(Extracted data entries)
== == ==

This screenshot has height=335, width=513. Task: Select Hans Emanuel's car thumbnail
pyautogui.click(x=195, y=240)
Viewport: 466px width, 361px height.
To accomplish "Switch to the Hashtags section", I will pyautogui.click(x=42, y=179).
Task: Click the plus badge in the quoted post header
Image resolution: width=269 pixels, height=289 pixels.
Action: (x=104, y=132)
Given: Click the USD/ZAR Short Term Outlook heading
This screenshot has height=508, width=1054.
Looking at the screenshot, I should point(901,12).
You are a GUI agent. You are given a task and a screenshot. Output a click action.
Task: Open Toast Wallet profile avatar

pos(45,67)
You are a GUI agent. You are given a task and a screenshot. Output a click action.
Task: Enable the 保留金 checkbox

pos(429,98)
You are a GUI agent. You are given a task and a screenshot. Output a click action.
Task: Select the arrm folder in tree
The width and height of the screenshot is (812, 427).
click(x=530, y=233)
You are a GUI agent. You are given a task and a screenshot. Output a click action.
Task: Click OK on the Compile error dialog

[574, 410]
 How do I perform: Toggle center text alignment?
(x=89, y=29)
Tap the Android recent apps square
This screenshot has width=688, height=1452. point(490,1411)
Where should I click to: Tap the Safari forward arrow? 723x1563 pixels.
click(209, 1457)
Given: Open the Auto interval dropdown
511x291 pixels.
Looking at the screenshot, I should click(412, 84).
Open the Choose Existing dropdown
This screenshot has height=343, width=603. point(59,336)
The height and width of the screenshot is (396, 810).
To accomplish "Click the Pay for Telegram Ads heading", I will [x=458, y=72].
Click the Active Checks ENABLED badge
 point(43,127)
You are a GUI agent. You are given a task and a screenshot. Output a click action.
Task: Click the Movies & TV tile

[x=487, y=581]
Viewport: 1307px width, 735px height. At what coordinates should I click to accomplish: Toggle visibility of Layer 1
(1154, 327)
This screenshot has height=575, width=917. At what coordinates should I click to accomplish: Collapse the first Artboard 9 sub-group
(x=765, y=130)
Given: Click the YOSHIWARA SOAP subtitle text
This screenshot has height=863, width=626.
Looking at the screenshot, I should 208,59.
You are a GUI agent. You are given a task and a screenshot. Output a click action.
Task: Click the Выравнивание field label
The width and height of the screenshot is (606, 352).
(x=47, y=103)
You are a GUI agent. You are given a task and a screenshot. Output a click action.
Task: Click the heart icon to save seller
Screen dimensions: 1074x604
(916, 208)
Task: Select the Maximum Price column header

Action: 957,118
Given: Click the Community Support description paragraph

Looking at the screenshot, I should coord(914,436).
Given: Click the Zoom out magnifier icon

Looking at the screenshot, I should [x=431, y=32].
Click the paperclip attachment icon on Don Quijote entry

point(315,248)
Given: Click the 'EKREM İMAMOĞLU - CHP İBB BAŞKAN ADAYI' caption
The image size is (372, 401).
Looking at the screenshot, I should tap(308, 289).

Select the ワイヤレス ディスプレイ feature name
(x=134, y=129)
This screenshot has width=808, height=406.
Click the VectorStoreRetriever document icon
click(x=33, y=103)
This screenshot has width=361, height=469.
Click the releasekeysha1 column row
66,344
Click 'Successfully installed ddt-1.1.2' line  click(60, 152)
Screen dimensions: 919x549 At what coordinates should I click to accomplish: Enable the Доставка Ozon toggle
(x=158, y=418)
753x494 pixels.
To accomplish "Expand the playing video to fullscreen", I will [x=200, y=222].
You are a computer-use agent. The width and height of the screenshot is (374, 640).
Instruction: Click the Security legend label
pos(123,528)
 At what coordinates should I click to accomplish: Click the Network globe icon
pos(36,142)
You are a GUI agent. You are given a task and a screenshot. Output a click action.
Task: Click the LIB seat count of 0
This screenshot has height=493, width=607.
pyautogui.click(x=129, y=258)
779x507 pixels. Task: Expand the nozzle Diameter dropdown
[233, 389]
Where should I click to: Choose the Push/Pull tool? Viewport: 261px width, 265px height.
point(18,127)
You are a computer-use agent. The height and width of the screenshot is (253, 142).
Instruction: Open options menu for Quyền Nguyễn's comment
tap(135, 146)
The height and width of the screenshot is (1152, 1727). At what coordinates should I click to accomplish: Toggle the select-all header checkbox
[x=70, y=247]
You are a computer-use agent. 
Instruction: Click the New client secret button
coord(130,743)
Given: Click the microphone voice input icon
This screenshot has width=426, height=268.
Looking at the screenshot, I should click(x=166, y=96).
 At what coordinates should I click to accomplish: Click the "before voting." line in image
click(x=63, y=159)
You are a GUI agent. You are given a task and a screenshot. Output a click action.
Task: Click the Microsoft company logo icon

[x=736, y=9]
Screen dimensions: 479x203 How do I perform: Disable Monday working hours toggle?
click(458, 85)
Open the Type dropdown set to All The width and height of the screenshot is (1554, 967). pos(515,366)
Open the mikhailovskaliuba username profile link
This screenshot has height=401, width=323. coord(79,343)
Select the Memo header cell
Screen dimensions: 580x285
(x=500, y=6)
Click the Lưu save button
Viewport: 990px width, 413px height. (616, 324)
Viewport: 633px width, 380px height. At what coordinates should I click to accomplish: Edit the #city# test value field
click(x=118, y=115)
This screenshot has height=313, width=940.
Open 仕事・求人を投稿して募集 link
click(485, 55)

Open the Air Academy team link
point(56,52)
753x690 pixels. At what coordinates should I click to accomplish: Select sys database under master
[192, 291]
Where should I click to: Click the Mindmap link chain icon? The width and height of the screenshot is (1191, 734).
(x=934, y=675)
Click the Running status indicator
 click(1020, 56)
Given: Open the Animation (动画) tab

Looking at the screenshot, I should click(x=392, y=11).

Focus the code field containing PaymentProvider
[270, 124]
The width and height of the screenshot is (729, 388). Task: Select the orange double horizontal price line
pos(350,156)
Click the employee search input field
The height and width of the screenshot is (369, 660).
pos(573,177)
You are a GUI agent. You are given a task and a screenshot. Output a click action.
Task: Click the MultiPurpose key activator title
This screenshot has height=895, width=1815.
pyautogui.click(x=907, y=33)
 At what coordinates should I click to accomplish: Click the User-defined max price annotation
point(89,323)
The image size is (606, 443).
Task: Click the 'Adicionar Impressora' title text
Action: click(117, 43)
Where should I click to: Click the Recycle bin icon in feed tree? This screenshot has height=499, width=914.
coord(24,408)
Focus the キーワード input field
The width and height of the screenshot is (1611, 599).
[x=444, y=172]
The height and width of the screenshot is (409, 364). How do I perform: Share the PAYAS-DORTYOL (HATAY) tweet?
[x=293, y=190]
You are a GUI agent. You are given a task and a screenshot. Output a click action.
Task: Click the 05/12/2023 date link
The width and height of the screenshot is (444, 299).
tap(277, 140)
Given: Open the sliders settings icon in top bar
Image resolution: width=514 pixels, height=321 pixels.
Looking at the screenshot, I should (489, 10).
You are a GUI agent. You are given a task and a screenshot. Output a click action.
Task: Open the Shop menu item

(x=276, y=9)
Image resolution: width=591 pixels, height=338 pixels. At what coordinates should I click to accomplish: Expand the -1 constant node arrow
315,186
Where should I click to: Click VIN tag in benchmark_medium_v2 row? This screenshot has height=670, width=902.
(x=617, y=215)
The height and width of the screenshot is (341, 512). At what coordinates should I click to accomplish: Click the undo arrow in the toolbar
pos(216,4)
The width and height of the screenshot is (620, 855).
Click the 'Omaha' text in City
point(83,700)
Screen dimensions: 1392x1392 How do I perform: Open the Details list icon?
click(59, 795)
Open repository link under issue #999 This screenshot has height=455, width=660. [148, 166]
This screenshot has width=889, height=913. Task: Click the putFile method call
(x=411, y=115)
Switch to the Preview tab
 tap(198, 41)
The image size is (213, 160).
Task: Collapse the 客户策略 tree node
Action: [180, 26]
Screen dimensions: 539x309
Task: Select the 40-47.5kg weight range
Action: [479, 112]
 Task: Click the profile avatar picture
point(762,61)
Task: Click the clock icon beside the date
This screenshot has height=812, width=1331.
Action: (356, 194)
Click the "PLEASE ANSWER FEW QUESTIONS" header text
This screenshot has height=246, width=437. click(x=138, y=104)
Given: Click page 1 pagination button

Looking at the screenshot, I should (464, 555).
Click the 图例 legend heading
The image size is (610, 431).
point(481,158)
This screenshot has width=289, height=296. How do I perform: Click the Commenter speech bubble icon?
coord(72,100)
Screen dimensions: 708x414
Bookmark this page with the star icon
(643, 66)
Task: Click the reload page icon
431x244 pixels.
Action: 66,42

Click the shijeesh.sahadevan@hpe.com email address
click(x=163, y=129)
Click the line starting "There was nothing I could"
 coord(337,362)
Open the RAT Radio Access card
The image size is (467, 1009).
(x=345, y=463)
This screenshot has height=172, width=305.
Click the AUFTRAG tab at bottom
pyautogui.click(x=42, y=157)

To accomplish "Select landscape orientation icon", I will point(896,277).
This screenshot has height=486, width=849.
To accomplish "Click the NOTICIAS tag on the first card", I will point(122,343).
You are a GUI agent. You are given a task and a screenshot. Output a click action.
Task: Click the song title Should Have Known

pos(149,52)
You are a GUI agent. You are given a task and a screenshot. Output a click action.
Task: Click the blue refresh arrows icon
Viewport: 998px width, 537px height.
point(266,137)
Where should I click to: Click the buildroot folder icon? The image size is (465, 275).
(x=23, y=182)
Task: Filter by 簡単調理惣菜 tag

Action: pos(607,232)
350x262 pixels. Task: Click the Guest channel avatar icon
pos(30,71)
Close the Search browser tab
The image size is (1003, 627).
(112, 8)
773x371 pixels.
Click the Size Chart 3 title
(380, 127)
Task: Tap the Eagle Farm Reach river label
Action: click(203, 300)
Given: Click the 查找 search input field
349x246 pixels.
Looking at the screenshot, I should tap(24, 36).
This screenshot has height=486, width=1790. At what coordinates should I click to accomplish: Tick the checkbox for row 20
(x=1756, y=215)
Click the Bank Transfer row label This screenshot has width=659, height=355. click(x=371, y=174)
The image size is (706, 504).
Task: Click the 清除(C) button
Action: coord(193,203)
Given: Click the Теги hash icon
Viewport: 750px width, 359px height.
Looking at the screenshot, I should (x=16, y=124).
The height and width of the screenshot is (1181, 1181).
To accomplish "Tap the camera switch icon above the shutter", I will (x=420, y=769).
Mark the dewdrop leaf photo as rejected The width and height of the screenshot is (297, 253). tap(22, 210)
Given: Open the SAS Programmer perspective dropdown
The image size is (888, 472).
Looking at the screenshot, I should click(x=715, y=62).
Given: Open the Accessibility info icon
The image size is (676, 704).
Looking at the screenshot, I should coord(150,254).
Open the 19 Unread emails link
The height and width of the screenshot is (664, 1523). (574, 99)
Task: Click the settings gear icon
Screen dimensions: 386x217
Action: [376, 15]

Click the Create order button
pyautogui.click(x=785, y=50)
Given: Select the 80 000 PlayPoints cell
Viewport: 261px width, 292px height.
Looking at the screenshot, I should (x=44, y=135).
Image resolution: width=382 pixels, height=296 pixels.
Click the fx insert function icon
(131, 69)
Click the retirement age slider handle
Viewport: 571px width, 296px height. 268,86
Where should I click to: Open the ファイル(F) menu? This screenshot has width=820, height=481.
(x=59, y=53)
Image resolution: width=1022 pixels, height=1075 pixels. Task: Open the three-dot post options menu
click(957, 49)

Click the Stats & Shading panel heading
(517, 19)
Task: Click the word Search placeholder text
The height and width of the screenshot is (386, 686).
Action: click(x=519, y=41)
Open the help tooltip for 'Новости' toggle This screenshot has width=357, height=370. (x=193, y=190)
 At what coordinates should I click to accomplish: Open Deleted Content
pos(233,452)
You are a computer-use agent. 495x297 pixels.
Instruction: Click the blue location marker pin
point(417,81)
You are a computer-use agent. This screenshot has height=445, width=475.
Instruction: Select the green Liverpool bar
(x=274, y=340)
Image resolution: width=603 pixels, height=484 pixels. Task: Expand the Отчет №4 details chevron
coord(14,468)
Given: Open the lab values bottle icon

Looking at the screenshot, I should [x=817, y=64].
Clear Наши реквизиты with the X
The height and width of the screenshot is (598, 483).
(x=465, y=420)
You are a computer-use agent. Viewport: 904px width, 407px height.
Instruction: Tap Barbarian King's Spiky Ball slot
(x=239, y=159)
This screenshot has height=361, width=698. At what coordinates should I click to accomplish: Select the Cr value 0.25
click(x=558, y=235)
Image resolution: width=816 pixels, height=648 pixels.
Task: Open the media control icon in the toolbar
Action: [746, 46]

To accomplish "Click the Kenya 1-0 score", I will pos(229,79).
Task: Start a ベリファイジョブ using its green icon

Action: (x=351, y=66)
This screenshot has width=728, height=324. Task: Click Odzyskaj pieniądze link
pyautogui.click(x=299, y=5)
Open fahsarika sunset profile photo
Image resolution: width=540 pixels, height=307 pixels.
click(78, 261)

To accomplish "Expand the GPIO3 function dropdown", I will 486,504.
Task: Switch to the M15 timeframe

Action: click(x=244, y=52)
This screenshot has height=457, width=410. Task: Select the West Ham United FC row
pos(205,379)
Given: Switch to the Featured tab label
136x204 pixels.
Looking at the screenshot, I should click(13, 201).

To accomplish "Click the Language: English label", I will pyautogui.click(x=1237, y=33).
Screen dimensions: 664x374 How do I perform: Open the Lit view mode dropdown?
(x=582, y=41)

== == ==

# Required work
Among the records above, a stretch begins at the line containing "Given: Select the 80 000 PlayPoints cell" and ends at the line containing "Task: Click the word Search placeholder text". Restate that stretch word for word, and nothing else.

# Your response
Given: Select the 80 000 PlayPoints cell
Viewport: 261px width, 292px height.
Looking at the screenshot, I should (x=44, y=135).
Image resolution: width=382 pixels, height=296 pixels.
Click the fx insert function icon
(131, 69)
Click the retirement age slider handle
Viewport: 571px width, 296px height. 268,86
Where should I click to: Open the ファイル(F) menu? This screenshot has width=820, height=481.
(x=59, y=53)
Image resolution: width=1022 pixels, height=1075 pixels. Task: Open the three-dot post options menu
click(957, 49)

Click the Stats & Shading panel heading
(517, 19)
Task: Click the word Search placeholder text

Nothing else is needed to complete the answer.